A lease guarantee fee of approximately US$46,500 ($54,000) per month, until the earlier of October 2008 or the extinguishment of the leases, is payable in addition to the above amounts.

The Company has the right and the obligation to acquire this equipment for residual values totaling approximately US$7.3 million ($8.5 million) at the end of the lease term in September 2008.

The Company had an unsecured $2 million operating line of credit with a Canadian chartered bank at an interest rate of prime, with no fixed terms of repayment. All amounts were paid off during the year and the line of credit was cancelled.

The Company has various loans on its on-road vehicles totaling $396,616, of which $214,715 is current.



TASEKO MINES LIMITED
YEAR ENDED SEPTEMBER 30, 2005
 
MANAGEMENT'S DISCUSSION AND ANALYSIS
 

1.8 Off-Balance Sheet Arrangements

None

1.9 Transactions with Related Parties

Hunter Dickinson Inc. (“HDI”) carries out investor relations, geological, corporate development, administrative and other management activities for, and incurs third party costs on behalf of, the Company. Taseko reimburses HDI on a full cost-recovery basis.

Costs for services rendered by HDI to the Company during the year ended September 30, 2005 were $1,222,603, as compared to $806,970 in 2004.

1.10 Fourth Quarter

For the quarter ending September 30, 2005 the Company reported earnings of $16.7 million (including $17.5 million in tax recoveries) as compared to earnings of $11.9 million in the third quarter ended June 30, 2005. The decrease in operating earnings before taxes to a loss in the fourth quarter of $0.8 million is a result of (i) a copper production shortfall due to a combination of lower than expected mill throughput, head grade and recovery, (ii) molybdenum production in the quarter being 39% below forecast for the quarter (as revised at the end of the second fiscal quarter) due to lower than expected grade and recovery, (iii) a build up of concentrate inventory in the third quarter to 10.2 million pounds of copper (thus moving production costs to inventory in the third quarter), and increasing to increased to 10.6 million pounds of copper in the fourth quarter, and (iv) higher general expenses including exploration.

§ **Work instructions**:
Please reproduce the Taseko Mines financial excerpt above in full, word for word.

§ **Material provided**:

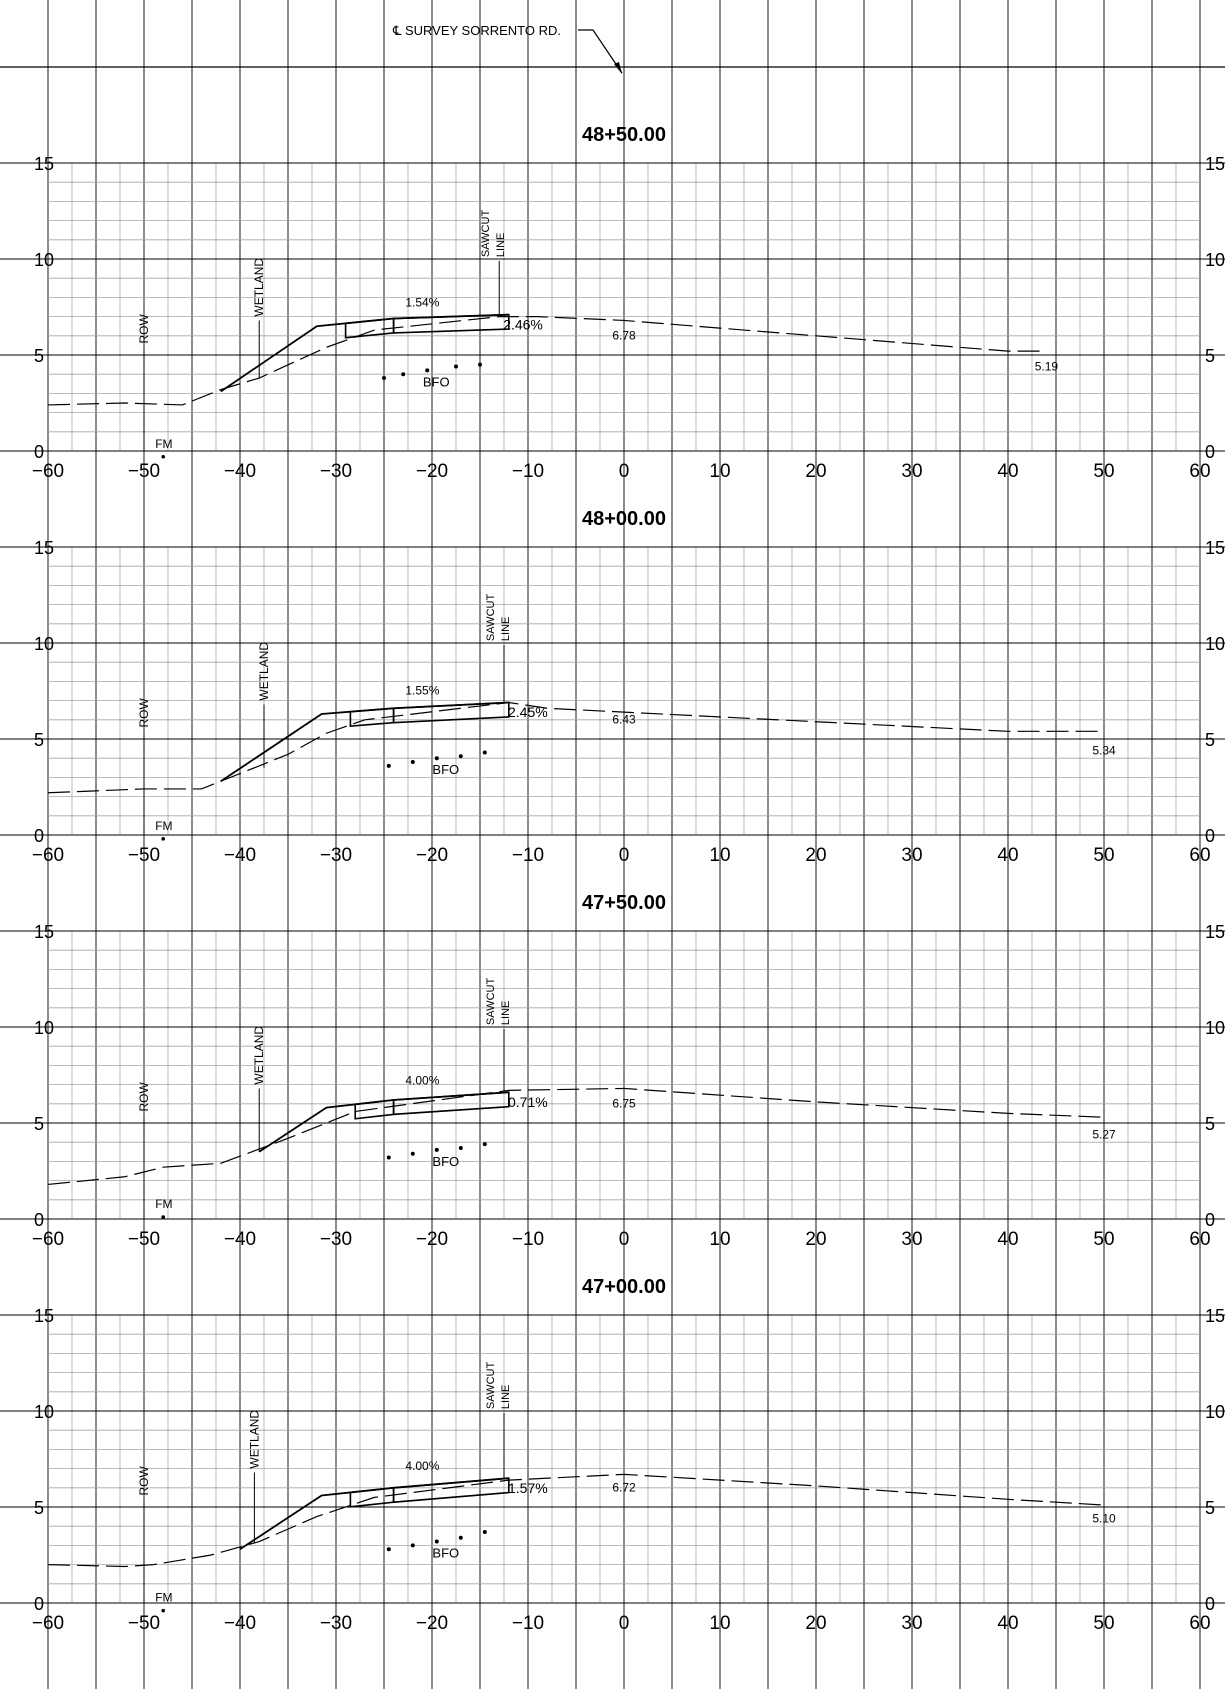  What do you see at coordinates (432, 1624) in the screenshot?
I see `x-tick-label: −20` at bounding box center [432, 1624].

§ **Answer to this exercise**:
A lease guarantee fee of approximately US$46,500 ($54,000) per month, until the earlier of October 2008 or the extinguishment of the leases, is payable in addition to the above amounts.

The Company has the right and the obligation to acquire this equipment for residual values totaling approximately US$7.3 million ($8.5 million) at the end of the lease term in September 2008.

The Company had an unsecured $2 million operating line of credit with a Canadian chartered bank at an interest rate of prime, with no fixed terms of repayment. All amounts were paid off during the year and the line of credit was cancelled.

The Company has various loans on its on-road vehicles totaling $396,616, of which $214,715 is current.



TASEKO MINES LIMITED
YEAR ENDED SEPTEMBER 30, 2005
 
MANAGEMENT'S DISCUSSION AND ANALYSIS
 

1.8 Off-Balance Sheet Arrangements

None

1.9 Transactions with Related Parties

Hunter Dickinson Inc. (“HDI”) carries out investor relations, geological, corporate development, administrative and other management activities for, and incurs third party costs on behalf of, the Company. Taseko reimburses HDI on a full cost-recovery basis.

Costs for services rendered by HDI to the Company during the year ended September 30, 2005 were $1,222,603, as compared to $806,970 in 2004.

1.10 Fourth Quarter

For the quarter ending September 30, 2005 the Company reported earnings of $16.7 million (including $17.5 million in tax recoveries) as compared to earnings of $11.9 million in the third quarter ended June 30, 2005. The decrease in operating earnings before taxes to a loss in the fourth quarter of $0.8 million is a result of (i) a copper production shortfall due to a combination of lower than expected mill throughput, head grade and recovery, (ii) molybdenum production in the quarter being 39% below forecast for the quarter (as revised at the end of the second fiscal quarter) due to lower than expected grade and recovery, (iii) a build up of concentrate inventory in the third quarter to 10.2 million pounds of copper (thus moving production costs to inventory in the third quarter), and increasing to increased to 10.6 million pounds of copper in the fourth quarter, and (iv) higher general expenses including exploration.